Mold-related claims can be one of the hardest types of claims to deal with. They are usually discovered years later, are probably excluded or limited in coverage by insurance companies, and they are very expensive to deal with.
The following example comes from a real case involving a restoration contractor. Over the next two posts, we are going to share the details of the claim, the type of insurance involved, and some advice to help your restoration company in the future.
In 2009, a restoration contractor repaired a tree-damaged porch roof. The work was finished without incident and the contractor didn't work on the home itself. The home then sold in 2013 to a family that 12 months later claimed was infested with mold, uninhabitable, and were sick as a result of it.
The family then sought to recover their loss by suing:
The lender who provided financing on the home for not preforming a proper evaluation.
The home inspector for missing the mold during his inspection.
The restoration contractor who repaired the roof.
In their lawsuit they sought more than $1 million in damages from the property damages, bodily injury and pain and suffering caused by the mold.
A general liability insurance policy covers restoration contractors from property damage and bodily inflicted upon others due to negligence. There are essentially two coverage triggers in a general liability policy. The coverage trigger determines which insurance policy applies to a loss.

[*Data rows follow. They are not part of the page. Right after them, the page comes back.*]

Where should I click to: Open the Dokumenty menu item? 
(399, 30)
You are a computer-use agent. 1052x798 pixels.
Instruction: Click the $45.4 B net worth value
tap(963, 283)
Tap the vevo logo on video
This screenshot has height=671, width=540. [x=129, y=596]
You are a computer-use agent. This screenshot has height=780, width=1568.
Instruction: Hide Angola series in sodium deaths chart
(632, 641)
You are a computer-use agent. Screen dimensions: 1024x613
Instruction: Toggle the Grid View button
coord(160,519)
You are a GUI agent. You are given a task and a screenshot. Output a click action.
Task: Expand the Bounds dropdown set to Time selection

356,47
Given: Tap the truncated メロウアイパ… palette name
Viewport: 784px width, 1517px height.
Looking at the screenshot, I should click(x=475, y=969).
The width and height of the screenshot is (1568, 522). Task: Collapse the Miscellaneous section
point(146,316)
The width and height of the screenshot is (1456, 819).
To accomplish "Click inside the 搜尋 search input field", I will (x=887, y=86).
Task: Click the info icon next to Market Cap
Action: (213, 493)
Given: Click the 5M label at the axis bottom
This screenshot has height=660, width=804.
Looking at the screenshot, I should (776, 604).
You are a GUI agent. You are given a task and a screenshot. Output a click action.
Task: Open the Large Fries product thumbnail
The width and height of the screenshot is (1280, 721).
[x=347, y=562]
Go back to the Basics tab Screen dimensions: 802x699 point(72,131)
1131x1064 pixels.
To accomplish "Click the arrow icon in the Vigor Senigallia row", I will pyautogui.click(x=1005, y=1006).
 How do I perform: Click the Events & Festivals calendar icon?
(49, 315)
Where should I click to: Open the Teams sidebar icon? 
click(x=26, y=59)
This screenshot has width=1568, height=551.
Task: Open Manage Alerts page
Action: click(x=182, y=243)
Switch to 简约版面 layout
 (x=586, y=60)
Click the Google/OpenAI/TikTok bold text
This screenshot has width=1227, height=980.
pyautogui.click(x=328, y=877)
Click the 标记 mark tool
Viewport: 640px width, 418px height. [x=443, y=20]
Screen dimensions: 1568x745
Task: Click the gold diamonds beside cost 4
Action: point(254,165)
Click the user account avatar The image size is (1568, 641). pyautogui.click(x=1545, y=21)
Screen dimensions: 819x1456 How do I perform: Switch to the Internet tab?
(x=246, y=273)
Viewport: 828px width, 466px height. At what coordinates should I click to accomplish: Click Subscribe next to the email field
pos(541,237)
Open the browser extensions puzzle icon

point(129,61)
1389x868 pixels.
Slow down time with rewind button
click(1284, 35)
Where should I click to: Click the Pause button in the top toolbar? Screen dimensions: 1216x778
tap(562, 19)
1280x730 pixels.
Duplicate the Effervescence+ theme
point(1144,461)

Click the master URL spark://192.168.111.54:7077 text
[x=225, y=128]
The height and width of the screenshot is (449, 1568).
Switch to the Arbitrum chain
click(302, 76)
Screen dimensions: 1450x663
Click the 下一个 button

We will only cover the two main coverage triggers here, but just know that when a policy is actually triggered has been debated over many, many court cases.
Occurrence Form: An occurrence policy pays for losses for incidents that happen during the policy period, including continuous and repeated exposure to the same accident. Most general liability policies are written on this type of policy form.
Claims-Made Form: A claims-made policy will pay for losses where the incident is discovered and reported during the current policy period and occurred after the retroactive date stated within the policy. Specialty policies like pollution liability will sometime be written on this type of policy form.
The difference in these types of policies is very important for restoration contractors, especially if you decide to move one of your coverages from a claims-made policy to an occurrence form. Done improperly and you risk losing any insurance coverage you had for claims from incidents that occurred prior to purchasing the occurrence form policy. (This is where working with a specialty agent is extremely valuable.)
In our specific case here, the agent handled the transition between policies properly. The problem, as we will see, was determining which policy should pay for the damages.